Pourquoi les Security Tokens intéressent plus les services marketing que les services juridiques ?

Auteur
William O’Rorke

Après la bulle des ICOs (2017~2018) et l’euphorie autour des DAO (2016), les security tokens seraient the next big thing pour 2019 : analyse juridique.

Rappelons qu’un security token est un token représentant un instrument financier, à savoir un titre de capital, une créance, etc. Ils s’opposent aux actifs numériques définis, a contrario, comme les valeurs numériques (utility token, cryptomonnaies) n’entrant dans aucune des catégories déjà régulées : monnaie fiat ou électronique, instrument financier, etc.

Si les security tokens sont souvent parés de toutes les vertus, qu’en est-il vraiment en réalité ?

* * *

Les idées reçues sur les security tokens…

Les hérauts de la révolution des STOs expliquent que ces dernières vont permettre :

  • de lever des fonds en dehors du régime d’émission des instruments financiers : idée répandue en raison de la proximité technologique avec les ICOs non régulées. Les régulateurs du monde entier sont clairs : le support de l’instrument financier — qu’il s’agisse d’un pdf, d’un token ou d’un papyrus — ne suffit évidemment pas à exonérer son émetteur du respect des règles applicables, en vertu du principe de primauté de la substance sur la forme.

Les security tokens sont des securities, avant d’être des tokens.

  • d’internationaliser l’accès aux capitaux : les frontières étant une notion purement juridique, la capacité de les franchir ne saurait résulter du moyen utilisé (tunnel, jet, courrier postal, câble sous-marin) ;

Les security tokens ne sont pas des passeports diplomatiques.

  • d’accéder à de nouveaux investisseurs, non-qualifiés par exemple : l’encadrement strict — et relativement lourd — des offres au public d’instruments financiers vise à protéger les profanes ; ces règles s’appliquent donc aux security tokens également…

Le token ne protège pas les investisseurs des risques liés aux securities.

  • de réduire les coûts d’émission : rien n’est moins sûr ! Le nombre de documents juridiques et d’information à rédiger devrait être identique et le prix des conseils juridiques et fiscaux proportionnel aux risques liés à une pratique nouvelle…

Aujourd’hui, le caractère innovant des security tokens implique des frais de conseils plus élevés. Demain, la protection des investisseurs continuera à justifier des prix similaires.

  • de créer de la liquidité sur des placements privés : la création d’un marché secondaire liquide n’est pas tant un enjeu technique qu’économique. Le rachat des parts d’une startup ou d’un prêt à une PME n’intéresse — en pratique — qu’un nombre restreint de personnes, souvent proches du projet. Bref, pas de quoi lancer une bourse des placements sur startup/PME ;

Les security tokens, s’ils pourront séduire par leur nouveauté, ne suffiront pas à créer de liquidité.

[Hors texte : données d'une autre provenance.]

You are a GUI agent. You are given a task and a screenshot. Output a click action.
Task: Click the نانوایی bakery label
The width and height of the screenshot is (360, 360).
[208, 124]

  • de fractionner un investissement dans un actif : il est déjà assez simple de fractionner la propriété sur un actif (actions, dette, etc.) à l’aide… d’un pourcentage écrit sur un bon vieux bout de papier. Encore une fois, il ne faut pas confondre digitalisation (application mobile) et tokenisation (usage sur une blockchain).

Les security tokens ne sont pas l’instrument qui permet de fractionner la propriété d’un actif

* * *

Les réels avantages des security tokens…

Les security tokens tirent profit des caractéristiques de la blockchain, à savoir son aspect numérique by design, le moindre recours aux intermédiaires techniques, la traçabilité et la possibilité du paiement on-chain. Ainsi, les security tokensdevraient permettrent :

  • d’améliorer la liquidité des instruments financiers classiques par la diminution des intermédiaires techniques et le caractère frictionless de la technologie ;
  • d’augmenter l’efficacité du versement des fruits des instruments financiers par l’automatisation (oubliez ce chèque de banque à encaisser pour bénéficier de vos 1,20 € de dividendes) ;
  • d’assurer une meilleure conformité aux réglementations en programmant la gestion des tokens aux règles en vigueur et selon la qualité de son titulaire (ce qui nécessite aujourd’hui, grosso modo, un cabinet d’avocats par juridiction) ;
  • de fluidifier les échanges internationaux d’instruments financiers en réduisant leurs coûts ;
  • d’optimiser la répartition du capital en assurant un suivi en temps réel et en supprimant certains intermédiaires ;
  • d’améliorer la gouvernance entre actionnaires en facilitant l’organisation des prises de décision collectives (quorum, majorité, etc.) ;
  • d’attacher un droit d’usage à un instrument financier en permettant à vos actionnaires de bénéficier d’un service (accès, discount, etc.) au sein du projet.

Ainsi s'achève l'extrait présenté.